In 1988, Burns and his colleagues created Kid Connection, a division within Dancer Fitzgerald. The thinking (then novel, now practiced by everyone) was that ads could target kids—the real purchasing decision-makers—not moms. The group employed child psychologists and anthropologists. Today, it still exists within Saatchi as the largest children’s-advertising resource in the business.
Burns and his crew had survived the purchase of Dancer Fitzgerald by Saatchi & Saatchi and the dumping of Maurice and Charles Saatchi. Then came Kevin Roberts.
From the wardrobe and the sermons alone, it was clear from Roberts’s first meeting with Saatchi’s New York office that a change agent was in the house. “This might be Saatchi & Saatchi, but its roots were still in the Wasp school of advertising,” says a longtime Saatchi staffer. “You never heard a curse word, you were as kind to the janitor as you were to the account executive. A lot of people were going, ‘What the hell is this man talking about?’ ”
Roberts’s first major initiative was to focus more on Procter & Gamble, the client he knew well. P&G was 30 percent of Saatchi’s American billing, and it represented an even larger share of Saatchi’s global revenue than General Mills. Still, in New York, General Mills had always been the star client. Roberts gave a series of presentations in 1998 stating that P&G was to become a top priority.

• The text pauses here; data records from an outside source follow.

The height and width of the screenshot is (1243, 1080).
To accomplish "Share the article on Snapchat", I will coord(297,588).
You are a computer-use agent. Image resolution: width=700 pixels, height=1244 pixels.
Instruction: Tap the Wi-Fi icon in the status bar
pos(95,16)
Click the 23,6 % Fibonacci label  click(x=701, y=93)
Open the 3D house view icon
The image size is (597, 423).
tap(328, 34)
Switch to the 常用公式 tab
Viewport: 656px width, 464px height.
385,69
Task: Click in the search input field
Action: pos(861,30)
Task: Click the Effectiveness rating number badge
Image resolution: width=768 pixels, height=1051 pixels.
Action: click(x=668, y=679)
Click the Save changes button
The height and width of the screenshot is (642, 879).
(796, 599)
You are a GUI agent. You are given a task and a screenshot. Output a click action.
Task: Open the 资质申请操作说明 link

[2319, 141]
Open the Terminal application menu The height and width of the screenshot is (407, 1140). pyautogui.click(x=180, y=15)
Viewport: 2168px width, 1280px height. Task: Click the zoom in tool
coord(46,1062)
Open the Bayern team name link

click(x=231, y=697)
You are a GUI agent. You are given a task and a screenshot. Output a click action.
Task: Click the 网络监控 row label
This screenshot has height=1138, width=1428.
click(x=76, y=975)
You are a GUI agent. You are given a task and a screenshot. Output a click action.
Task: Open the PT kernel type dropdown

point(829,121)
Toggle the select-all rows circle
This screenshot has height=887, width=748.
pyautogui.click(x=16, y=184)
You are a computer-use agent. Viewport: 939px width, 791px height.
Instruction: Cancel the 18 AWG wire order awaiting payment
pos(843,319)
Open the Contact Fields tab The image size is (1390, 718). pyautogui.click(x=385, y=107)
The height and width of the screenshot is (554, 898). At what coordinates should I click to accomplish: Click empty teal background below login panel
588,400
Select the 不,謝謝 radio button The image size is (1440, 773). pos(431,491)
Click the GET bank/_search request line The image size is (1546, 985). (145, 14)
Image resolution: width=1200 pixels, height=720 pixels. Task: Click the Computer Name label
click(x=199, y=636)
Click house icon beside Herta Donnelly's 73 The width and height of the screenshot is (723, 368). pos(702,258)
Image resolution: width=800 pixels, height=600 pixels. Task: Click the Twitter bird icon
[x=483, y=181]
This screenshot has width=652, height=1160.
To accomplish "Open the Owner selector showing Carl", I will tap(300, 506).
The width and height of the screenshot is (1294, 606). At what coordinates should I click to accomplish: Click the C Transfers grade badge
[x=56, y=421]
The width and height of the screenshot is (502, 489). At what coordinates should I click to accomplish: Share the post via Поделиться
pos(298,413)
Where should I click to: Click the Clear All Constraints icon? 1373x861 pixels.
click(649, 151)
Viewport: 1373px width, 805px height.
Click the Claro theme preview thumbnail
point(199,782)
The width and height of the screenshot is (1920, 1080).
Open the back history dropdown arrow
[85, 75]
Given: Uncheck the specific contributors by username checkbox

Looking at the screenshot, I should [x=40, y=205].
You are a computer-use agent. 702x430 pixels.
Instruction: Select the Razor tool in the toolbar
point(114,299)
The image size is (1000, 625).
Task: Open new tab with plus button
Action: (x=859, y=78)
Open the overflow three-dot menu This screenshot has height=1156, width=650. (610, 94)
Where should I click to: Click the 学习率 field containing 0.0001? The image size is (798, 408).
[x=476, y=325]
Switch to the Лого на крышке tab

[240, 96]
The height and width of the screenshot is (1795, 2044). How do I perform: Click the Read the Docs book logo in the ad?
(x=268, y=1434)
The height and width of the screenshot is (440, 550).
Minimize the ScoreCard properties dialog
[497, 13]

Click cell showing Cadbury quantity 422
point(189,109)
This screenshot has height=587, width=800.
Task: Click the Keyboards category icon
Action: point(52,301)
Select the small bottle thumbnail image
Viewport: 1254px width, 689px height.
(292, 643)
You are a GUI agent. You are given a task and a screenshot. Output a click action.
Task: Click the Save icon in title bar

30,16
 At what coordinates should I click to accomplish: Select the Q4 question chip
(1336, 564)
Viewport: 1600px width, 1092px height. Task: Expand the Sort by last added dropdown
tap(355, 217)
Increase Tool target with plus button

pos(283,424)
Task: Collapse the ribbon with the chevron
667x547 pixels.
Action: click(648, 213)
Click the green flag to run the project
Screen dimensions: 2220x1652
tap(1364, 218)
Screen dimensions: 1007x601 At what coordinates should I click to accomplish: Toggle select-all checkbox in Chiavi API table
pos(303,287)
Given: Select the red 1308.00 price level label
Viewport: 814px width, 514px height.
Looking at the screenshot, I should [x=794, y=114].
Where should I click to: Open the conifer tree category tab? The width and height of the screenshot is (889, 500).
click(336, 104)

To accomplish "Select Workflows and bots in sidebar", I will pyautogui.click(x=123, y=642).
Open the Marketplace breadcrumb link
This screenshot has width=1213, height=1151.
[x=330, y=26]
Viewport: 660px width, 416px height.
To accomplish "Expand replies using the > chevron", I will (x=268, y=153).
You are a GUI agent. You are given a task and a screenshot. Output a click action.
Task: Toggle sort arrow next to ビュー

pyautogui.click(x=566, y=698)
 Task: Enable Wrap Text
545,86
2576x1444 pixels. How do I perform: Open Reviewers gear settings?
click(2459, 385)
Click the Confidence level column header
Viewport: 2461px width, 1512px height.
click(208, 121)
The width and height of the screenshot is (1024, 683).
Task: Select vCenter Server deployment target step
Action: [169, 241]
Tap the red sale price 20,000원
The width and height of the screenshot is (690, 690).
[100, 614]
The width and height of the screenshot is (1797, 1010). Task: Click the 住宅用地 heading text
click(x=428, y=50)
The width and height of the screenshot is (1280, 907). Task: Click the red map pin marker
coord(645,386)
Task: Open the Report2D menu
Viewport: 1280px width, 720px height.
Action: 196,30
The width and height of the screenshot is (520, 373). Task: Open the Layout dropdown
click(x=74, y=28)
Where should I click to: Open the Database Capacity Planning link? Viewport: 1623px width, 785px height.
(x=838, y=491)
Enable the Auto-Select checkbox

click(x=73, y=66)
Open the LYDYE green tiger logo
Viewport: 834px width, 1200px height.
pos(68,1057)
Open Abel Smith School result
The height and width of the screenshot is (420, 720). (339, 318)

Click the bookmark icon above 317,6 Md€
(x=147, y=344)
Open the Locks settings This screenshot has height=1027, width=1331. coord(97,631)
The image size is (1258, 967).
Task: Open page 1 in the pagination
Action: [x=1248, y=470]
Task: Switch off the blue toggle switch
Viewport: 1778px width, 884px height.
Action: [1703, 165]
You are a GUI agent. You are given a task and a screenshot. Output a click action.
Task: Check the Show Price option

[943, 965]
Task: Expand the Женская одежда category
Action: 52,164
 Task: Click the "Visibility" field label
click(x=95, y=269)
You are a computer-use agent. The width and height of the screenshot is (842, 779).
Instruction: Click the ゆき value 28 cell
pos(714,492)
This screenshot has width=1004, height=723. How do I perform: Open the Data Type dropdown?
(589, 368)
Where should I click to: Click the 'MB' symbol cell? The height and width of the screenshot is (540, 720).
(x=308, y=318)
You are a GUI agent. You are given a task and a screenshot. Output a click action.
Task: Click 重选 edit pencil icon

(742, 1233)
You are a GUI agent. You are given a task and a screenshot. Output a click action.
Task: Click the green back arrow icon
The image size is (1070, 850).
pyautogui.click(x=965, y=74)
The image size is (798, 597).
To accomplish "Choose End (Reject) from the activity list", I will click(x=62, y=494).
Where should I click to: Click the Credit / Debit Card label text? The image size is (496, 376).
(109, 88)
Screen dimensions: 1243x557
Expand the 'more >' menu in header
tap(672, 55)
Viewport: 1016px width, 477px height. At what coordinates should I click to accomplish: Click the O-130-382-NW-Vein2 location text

“It was, ‘If you work on P&G, you’ll get what you need,’ ” says a longtime Saatchi staffer who is agnostic in the Roberts-Burns feud. “Suddenly, if people on P&G said, ‘I need a new computer,’ you got a new computer. If you needed something that would have you do better at your job, you got it overnight. The effect was that General Mills wasn’t the only kid on the block that could strut its stuff.”
Inevitably, a rivalry developed between the General Mills and P&G cliques. Up-and-comers at the agency no longer automatically gravitated to Burns and his GM team. “People wanted to work on P&G because they knew they would get access to Kevin,” says a former Saatchi executive with no allegiance to either Burns or Roberts. “If you were on P&G, you could go to Kevin and say, ‘We need people on Oil of Olay or we’re going to lose it,’ and he’d put an army on it. On General Mills, he’d shrug and say, ‘Talk to Mike.’ But there was always a smaller profit margin on P&G because Kevin just threw resources at it until the goal was reached.” Roberts calls the profit-margin claim “nonsense.” “In the eight years I’ve been here, we’ve had our best people on General Mills. I didn’t get one call from the client saying they were underserved. Why would they have hired us to do Pillsbury in 2001 if they thought they were underserved?”